Molecular recognition properties of acyclic cucurbiturils toward amino acids, peptides, and a protein

Abstract

ABSTRACTThe binding of 1 and 2 toward 19 amino acid amides by 1H NMR and ITC is reported. Hosts 1 and 2 bind to aromatic or hydrophobic residues by cavity inclusion leaving the cationic residues at the C=O portals. Ka values range from 102 to >106 M−1 with H-Phe-NH2, H-Trp-NH2, and H-Tyr-NH2 displaying sub-micromolar Kd values.

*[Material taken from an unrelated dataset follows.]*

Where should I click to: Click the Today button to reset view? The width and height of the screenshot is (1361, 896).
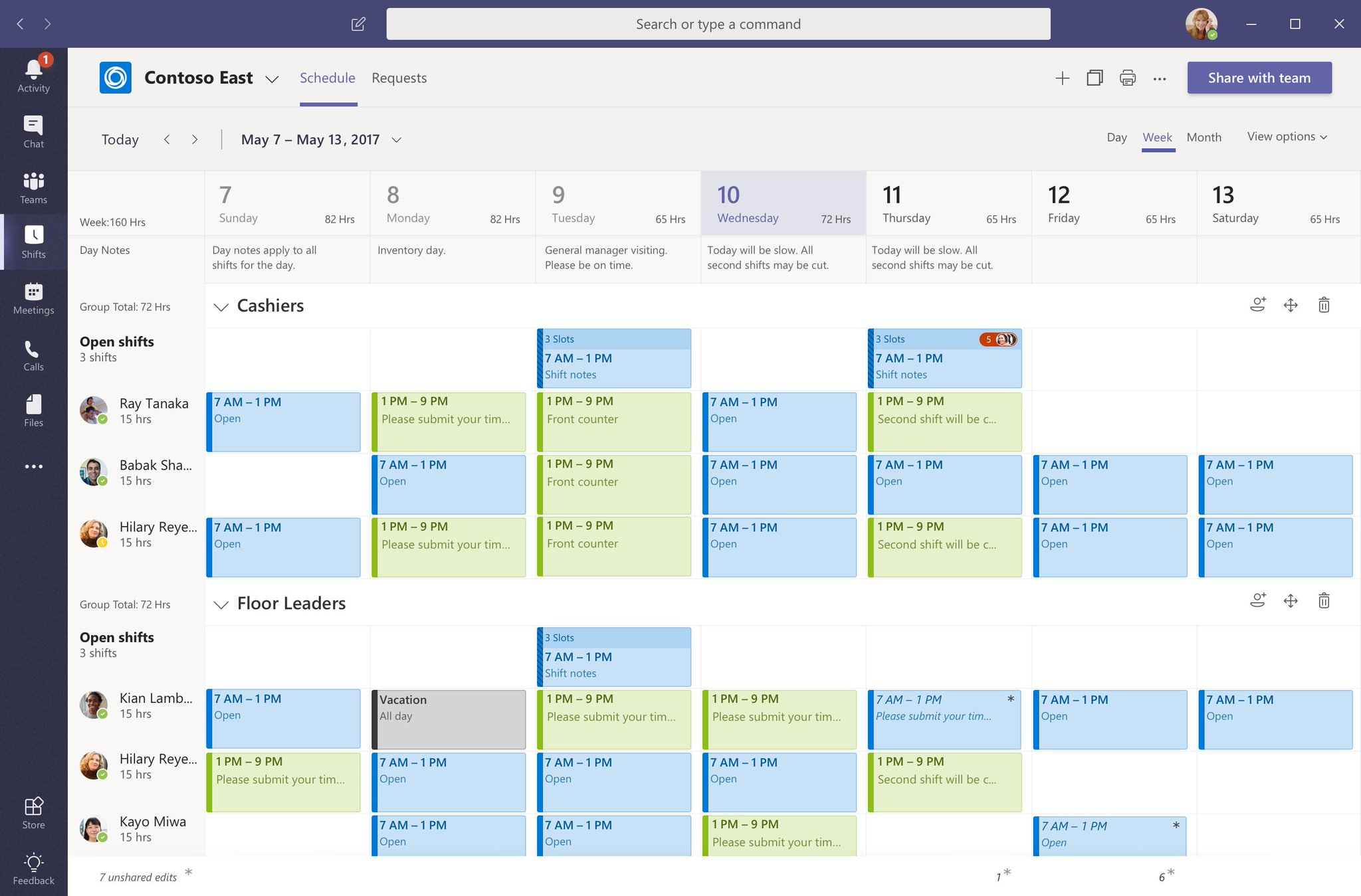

Hosts 1 and 2 bind tightly to dicationic H-Lys-NH2 and H-Arg-NH2 which are poor guests for CB[7]. Comparison of the affinity of 1 and 2 toward the amino acid amide, N-acetyl-amino-acid amide, and amino acid forms of Phe revealed that the removal of the NH3+ to O=C and SO3− electrostatic interactions costs 3.8 kcal/mol whereas the introduction of an unfavourable CO2− to O=C and SO3− electrostatic interactions costs 2.1 kcal/mol. Hosts 1 and 2 bind to insulin with low micromolar affinity. Acyclic CB[n] display high affinity toward a wider range of N-terminal amino acids residues than CB[n] which suggests a broad range of applications.